The Chiefs have lowered the boom on Patrick Mahomes’ basketball jones. Do they, or any team, have the right to do it?
“Haha yeah that’s gonna work,” 49ers cornerback and NFLPA executive committee member Richard Sherman said on Twitter. “If they don’t want him hooping then put it in the contract. It’s not there so he can do as he pleases. Most players do.”
Paragraph 3 of the Standard Player Contract contains broad language regarding activities beyond the football field: “Without prior written consent of the Club, Player will not play football or engage in activities related to football otherwise than for Club or engage in any activity other than football which may involve a significant risk of personal injury. Player represents that he has special, exceptional and unique knowledge, skill, ability, and experience as a football player, the loss of which cannot be estimated with any certainty and cannot be fairly or adequately compensated by damages. Player therefore agrees that Club will have the right, in addition to any other right which Club may possess, to enjoin Player by appropriate proceedings from playing football or engaging in football-related activities other than for Club or from engaging in any activity other than football which may involve a significant risk of personal injury.” (Emphasis added.)
The question becomes whether basketball constitutes an activity that “may involve a significant risk of personal injury.” In other words, is the risk of personal injury “significant”? For minor injuries -- cuts, scrapes, contusions, bruises, etc. -- the risk is high. Major injuries happen less frequently, but they definitely can and do occur.
As Sherman notes, most NFL players play basketball in the offseason. It’s a great way to get exercise, and it’s far safer than playing football.
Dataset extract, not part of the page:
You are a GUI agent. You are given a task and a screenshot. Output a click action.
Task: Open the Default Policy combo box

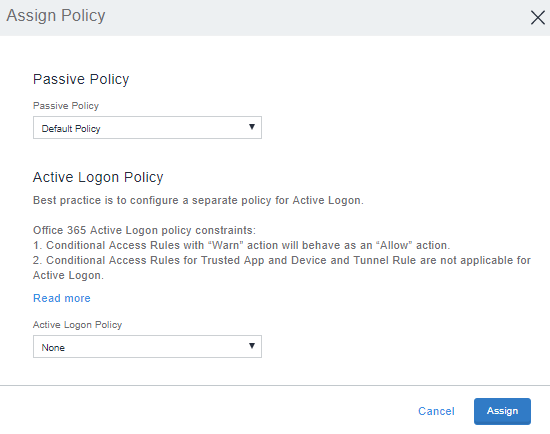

Besides, all forms of exercise entail risk; if the alternative consists of players sitting around doing nothing, teams should embrace the fact that players are trying to stay in shape on their own time.
If/when a serious happens away from the team’s facility, the team can place the player on the non-football injury list and, if it so chooses, not pay him. Again, the overriding question is whether the team wants its players staying in shape or playing Fortnite for the seven or eight fortnights between the end of the season and the launch of the formal offseason program, when any injury occurring within the confines of the team’s headquarters would not jeopardize a player’s right to compensation.
The Chiefs apparently plan to take a much safer approach with Mahomes. If Mahomes is willing to go along with it, so be it. But if Patrick Mahomes shows up for the start of the offseason program looking more like Patrick Mahouse because he hasn’t been exercising, the Chiefs shouldn’t complain.